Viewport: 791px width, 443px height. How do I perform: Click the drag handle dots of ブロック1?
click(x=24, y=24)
---
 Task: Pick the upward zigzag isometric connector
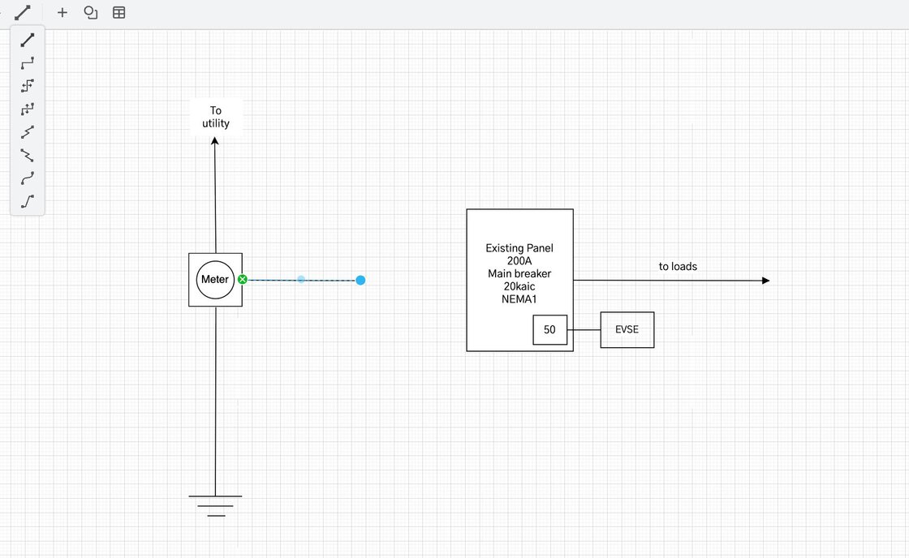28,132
--
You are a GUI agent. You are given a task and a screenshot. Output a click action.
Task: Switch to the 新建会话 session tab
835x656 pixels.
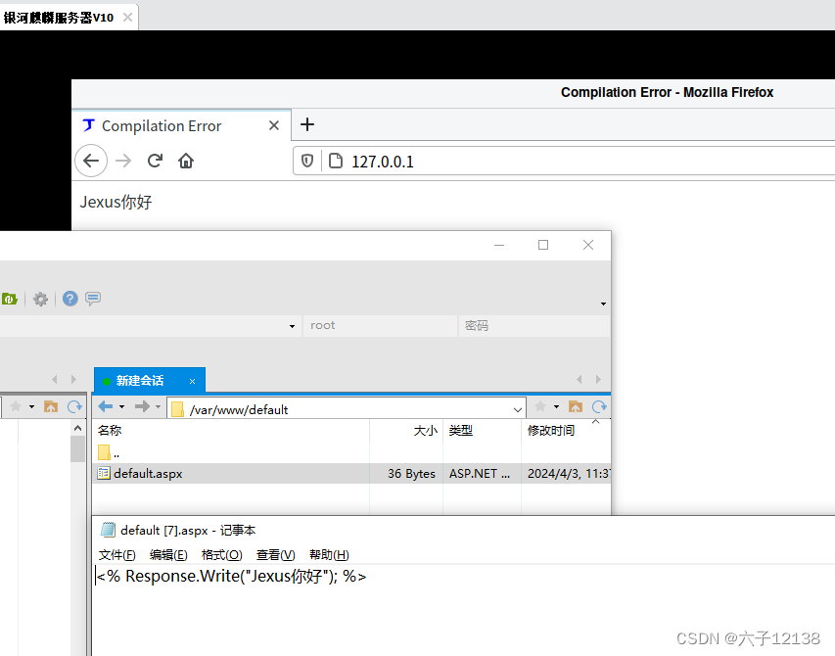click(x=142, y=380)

→ **Short problem**
Rewrite the items starting with the line containing "You are a GUI" and going on through the line containing "click(x=142, y=380)", requests included, multiplying each coordinate in the answers by 2.55 and rounding to whole numbers with halves rounded up. Leave the pictures out.

→ **In response**
You are a GUI agent. You are given a task and a screenshot. Output a click action.
Task: Switch to the 新建会话 session tab
835x656 pixels.
click(x=362, y=969)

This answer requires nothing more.